--- EXTRACT PROVIDED ---
<<<<
A contracting authority is not obliged to provide a full copy of the evaluation report
“[The] contracting authority is not under an obligation to provide an unsuccessful tenderer, upon written request from it, with a full copy of the evaluation report” (see order of 20 September 2011 in Case C‑561/10 P Evropaïki Dynamiki v Commission, paragraph 25) Case C-629/11P Evropaïki Dynamiki v Commission ECLI:EU:C:2012:617, [22]
A detailed summary of how each detail was considered by the contracting authority is not required
“[The] Commission cannot be required to communicate to an unsuccessful tenderer, first, in addition to the reasons for rejecting its tender, a detailed summary of how each detail of its tender was taken into account when the tender was evaluated and, second, in the context of notification of the characteristics and relative advantages of the successful tender, a detailed comparative analysis of the successful tender and of the unsuccessful tender” (Case C‑629/11P Evropaïki Dynamiki v Commission at [21])
See to similar effect, e.g., Case T-717/20 Lenovo Global Technology Belgium BV v European High-Performance Computing Joint Undertaking (EuroHPC) ECLI:EU:T:2022:640 at [162]. In that case, the General Court upheld the following reasons as being sufficient: “[The] evaluation committee took the view that, although, in the applicant’s technical proposal, ‘the mitigation strategies for most components [were] well defined and aligned to provide the agreed performance’, the fact remained that, ‘for critical components like the CPU and the GPU the proposed alternatives [were] not convincing as the tenderer heavily [relied] on the release timescale of the suppliers [and that] alternative solutions proposed [might] alter significantly the final performance and power consumption numbers’.”
See, also, Case C-561/10 P Evropaïki Dynamiki v Commission, [25]-[27]
- Scores are not enough
The provision of only scores is insufficient for qualitative criteria
The provision of scores only was insufficient in Case T-300/07 Evropaïki Dynamiki v Commission ECLI:EU:T:2010:372
Despite the wording of the Irish Regulations (e.g. Regulation 6(5) of SI 130/2010 refers only to the provision of scores), the Irish courts have held that the provision of scores is insufficient:
“the provision of scores alone could only constitute sufficient reason if the tenderer criteria revolved around price or other purely quantitative measurements” RPS Consulting Engineers Limited v Kildare County Council [2016] IEHC 113, [2017] 3 IR 61, [71] (Humphreys J)
- Where loser provides a lower price
In some cases where the losing bidder offered a lower price, courts have said that it is all the more important that sufficient reasons are provided (although it is not clear what, if any, higher obligation is imposed)
“[The] information concerning the award criteria was all the more necessary as the price offered by the applicant was lower than that offered by the successful tenderer” Case T-300/07 Evropaïki Dynamiki v Commission ECLI:EU:T:2010:372, [72] (appeal dismissed, Case C-560/10P Evropaïki Dynamiki v Commission, Order of 20 September 2011)
>>>>
--- EXTRACTED DATA ---
<<<<
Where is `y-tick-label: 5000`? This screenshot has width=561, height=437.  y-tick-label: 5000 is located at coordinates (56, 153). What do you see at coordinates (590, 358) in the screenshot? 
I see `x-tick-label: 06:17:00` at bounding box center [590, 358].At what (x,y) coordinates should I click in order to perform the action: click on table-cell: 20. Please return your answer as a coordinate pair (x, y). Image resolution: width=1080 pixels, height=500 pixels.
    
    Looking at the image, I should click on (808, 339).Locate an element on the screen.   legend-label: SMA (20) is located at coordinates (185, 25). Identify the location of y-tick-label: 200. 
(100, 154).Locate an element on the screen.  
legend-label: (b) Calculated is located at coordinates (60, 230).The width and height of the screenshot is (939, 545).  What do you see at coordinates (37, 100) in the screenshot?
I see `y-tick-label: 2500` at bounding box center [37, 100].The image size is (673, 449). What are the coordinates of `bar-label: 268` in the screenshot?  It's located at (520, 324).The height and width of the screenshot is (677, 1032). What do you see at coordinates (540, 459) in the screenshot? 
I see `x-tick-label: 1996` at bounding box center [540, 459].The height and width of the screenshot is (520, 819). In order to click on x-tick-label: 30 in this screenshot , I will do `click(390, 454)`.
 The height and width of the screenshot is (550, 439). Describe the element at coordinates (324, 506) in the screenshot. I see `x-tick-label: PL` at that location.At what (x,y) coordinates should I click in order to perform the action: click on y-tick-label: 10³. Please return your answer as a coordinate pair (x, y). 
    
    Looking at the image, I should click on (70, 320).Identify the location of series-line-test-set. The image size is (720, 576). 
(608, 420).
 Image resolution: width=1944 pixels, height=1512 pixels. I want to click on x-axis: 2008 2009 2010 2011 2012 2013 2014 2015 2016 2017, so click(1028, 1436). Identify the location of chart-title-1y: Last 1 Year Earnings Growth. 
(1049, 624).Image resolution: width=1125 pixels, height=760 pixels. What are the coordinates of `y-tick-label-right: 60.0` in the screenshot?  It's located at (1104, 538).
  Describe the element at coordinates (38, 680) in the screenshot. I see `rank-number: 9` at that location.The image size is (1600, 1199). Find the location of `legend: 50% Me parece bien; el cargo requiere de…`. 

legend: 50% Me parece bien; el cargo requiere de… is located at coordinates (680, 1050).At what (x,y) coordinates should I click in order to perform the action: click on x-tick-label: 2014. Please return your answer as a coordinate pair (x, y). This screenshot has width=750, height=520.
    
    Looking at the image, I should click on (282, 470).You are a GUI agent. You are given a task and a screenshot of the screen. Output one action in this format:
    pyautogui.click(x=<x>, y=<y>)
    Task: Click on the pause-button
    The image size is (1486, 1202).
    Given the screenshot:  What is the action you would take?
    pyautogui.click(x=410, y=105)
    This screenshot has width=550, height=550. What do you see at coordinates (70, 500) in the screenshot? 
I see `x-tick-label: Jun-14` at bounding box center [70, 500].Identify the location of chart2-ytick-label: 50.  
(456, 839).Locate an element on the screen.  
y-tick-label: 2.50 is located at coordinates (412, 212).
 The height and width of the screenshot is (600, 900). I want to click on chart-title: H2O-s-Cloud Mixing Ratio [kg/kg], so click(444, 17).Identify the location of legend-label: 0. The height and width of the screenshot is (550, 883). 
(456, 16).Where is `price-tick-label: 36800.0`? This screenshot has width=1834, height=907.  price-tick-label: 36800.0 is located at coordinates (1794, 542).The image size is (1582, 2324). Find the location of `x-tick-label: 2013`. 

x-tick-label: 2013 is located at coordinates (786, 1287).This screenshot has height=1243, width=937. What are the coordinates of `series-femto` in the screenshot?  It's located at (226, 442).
>>>>
--- WHAT THIS TASK INVOLVES ---
Answer these from the text on reasons owed to unsuccessful tenderers:
(a) Which Irish provision does it cite as referring only to the provision of scores?
(b) Under RPS Consulting Engineers Limited v Kildare County Council, when could scores alone be sufficient reason?
(c) In Case T-717/20, for which critical components did the evaluation committee find the proposed alternatives not convincing?

--- RESPONSE ---
(a) Regulation 6(5) of SI 130/2010.
(b) Only if the tenderer criteria revolved around price or other purely quantitative measurements.
(c) The CPU and the GPU.